# BRIEF:
Count the lines below containing "Disable"; state the number only.

(TASK INPUTS begins)

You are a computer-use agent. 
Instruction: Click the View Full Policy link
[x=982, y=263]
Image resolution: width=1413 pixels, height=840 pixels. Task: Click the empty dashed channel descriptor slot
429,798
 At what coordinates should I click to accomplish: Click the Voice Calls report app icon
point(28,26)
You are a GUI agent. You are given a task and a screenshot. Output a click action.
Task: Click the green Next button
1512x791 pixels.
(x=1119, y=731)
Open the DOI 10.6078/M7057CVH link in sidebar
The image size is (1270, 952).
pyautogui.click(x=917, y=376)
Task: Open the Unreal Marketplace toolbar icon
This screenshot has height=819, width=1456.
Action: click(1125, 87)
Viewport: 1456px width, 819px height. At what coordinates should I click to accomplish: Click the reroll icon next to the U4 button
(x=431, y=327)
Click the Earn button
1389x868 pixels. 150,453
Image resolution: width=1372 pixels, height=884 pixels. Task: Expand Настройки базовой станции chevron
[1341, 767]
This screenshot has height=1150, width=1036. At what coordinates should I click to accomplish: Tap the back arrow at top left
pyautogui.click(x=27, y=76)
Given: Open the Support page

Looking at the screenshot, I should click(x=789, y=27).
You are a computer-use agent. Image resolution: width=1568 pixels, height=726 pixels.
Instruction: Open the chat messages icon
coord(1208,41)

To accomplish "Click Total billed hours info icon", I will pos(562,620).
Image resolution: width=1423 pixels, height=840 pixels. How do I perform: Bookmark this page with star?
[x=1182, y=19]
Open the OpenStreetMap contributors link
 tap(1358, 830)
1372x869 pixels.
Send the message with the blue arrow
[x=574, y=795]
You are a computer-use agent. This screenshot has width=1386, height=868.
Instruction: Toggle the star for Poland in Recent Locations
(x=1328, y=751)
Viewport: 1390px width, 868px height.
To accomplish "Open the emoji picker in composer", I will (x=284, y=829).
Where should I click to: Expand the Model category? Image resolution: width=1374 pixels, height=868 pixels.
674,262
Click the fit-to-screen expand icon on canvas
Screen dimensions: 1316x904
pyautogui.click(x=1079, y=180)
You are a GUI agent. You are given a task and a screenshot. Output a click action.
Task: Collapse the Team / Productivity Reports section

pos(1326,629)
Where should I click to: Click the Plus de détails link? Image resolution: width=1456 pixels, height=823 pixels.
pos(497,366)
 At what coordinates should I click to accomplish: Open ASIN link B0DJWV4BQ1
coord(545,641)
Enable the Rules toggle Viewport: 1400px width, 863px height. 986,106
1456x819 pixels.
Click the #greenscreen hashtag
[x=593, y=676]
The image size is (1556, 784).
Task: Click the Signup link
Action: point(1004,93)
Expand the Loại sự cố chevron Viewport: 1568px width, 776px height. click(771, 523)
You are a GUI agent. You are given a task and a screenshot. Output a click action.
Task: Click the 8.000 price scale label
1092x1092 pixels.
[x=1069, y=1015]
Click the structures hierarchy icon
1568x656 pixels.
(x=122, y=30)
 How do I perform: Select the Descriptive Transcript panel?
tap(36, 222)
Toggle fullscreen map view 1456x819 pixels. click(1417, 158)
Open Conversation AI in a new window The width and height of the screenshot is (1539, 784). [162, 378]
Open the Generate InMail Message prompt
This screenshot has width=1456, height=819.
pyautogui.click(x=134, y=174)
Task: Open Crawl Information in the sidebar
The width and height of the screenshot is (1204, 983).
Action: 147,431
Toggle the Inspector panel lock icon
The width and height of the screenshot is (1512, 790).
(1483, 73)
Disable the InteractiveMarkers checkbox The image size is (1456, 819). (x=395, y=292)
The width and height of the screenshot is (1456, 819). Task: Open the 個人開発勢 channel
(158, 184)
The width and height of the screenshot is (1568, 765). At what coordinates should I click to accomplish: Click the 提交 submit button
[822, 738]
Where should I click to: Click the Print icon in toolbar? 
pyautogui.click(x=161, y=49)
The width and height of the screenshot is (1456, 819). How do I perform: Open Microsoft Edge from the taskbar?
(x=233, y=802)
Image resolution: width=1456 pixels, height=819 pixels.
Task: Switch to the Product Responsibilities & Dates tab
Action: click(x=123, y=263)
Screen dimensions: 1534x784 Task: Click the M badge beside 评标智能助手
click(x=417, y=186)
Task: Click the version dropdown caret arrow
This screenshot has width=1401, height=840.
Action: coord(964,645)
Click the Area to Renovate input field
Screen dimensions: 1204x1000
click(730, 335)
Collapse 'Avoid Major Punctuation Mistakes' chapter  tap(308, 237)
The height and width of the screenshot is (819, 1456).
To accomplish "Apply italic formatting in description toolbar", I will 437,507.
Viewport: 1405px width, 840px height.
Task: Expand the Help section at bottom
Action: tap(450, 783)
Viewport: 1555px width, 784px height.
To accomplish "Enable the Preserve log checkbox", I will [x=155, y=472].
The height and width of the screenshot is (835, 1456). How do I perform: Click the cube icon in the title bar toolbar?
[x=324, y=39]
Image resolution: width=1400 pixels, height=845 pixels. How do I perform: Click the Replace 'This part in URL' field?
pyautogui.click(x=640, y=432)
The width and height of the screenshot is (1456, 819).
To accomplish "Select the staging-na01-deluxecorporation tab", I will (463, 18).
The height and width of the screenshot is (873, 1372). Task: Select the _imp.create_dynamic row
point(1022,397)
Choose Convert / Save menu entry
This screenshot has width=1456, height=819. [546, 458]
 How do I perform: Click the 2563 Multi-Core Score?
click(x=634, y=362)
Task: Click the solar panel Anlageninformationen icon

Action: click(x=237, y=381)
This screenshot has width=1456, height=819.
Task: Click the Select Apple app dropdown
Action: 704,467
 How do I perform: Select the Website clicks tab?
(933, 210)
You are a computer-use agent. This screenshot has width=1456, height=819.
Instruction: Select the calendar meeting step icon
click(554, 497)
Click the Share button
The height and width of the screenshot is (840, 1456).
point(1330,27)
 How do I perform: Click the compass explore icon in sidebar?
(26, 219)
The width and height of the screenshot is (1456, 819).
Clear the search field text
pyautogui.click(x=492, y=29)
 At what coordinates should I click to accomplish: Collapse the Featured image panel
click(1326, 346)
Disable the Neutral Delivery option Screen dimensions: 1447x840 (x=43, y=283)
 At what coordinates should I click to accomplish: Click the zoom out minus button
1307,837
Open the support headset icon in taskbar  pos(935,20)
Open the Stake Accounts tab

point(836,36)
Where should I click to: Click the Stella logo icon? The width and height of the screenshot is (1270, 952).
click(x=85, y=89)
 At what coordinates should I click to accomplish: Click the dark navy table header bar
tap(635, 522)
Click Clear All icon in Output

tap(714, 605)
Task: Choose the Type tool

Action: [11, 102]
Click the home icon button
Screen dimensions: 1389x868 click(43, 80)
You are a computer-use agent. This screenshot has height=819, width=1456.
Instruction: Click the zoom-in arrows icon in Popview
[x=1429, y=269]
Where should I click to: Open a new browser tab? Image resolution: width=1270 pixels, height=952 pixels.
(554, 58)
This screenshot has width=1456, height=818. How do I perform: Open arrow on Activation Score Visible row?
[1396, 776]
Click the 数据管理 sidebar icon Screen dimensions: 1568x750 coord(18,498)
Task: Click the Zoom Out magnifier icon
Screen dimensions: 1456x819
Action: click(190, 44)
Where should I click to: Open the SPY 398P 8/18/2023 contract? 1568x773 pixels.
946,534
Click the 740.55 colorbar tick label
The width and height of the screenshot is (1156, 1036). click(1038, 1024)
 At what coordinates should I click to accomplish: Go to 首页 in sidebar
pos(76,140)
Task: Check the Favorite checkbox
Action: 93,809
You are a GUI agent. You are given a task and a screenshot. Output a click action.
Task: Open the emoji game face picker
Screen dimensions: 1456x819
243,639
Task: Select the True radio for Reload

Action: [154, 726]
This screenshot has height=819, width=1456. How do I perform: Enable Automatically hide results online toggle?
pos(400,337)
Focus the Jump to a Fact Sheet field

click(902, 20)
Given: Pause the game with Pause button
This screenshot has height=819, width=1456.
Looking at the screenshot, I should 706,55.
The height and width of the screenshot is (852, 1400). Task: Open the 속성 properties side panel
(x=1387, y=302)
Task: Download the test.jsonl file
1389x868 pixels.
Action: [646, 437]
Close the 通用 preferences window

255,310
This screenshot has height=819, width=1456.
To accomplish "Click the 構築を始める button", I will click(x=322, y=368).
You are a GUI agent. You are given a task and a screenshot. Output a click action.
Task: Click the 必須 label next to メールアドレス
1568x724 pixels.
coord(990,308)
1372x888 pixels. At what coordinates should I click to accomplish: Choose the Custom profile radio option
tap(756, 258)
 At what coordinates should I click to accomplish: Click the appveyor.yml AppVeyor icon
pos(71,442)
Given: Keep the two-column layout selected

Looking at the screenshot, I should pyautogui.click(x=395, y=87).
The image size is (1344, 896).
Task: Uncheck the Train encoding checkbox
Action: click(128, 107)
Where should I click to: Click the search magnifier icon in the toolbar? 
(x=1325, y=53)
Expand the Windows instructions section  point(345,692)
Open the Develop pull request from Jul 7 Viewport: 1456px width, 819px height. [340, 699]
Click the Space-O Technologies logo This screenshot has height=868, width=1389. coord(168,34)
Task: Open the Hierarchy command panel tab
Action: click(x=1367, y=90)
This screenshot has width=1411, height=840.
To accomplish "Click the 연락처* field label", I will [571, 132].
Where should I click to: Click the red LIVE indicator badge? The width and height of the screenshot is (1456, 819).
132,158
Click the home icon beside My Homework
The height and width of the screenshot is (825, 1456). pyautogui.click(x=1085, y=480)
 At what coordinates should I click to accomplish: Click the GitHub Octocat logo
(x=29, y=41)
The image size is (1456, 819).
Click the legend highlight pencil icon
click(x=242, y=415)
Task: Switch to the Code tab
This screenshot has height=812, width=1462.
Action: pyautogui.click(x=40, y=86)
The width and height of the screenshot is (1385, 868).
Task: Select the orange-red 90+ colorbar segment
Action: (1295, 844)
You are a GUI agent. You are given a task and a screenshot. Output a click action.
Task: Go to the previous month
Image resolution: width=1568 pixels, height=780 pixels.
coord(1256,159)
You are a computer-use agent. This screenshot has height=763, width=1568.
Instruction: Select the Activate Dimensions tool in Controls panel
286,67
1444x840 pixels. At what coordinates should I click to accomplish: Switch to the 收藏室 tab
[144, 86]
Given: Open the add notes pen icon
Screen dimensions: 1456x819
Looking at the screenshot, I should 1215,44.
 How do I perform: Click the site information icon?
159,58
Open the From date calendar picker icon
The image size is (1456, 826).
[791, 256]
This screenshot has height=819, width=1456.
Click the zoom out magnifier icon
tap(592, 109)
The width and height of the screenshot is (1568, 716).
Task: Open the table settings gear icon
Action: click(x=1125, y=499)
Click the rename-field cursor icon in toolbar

(TASK INPUTS ends)

# ANSWER TO THE PROBLEM:
2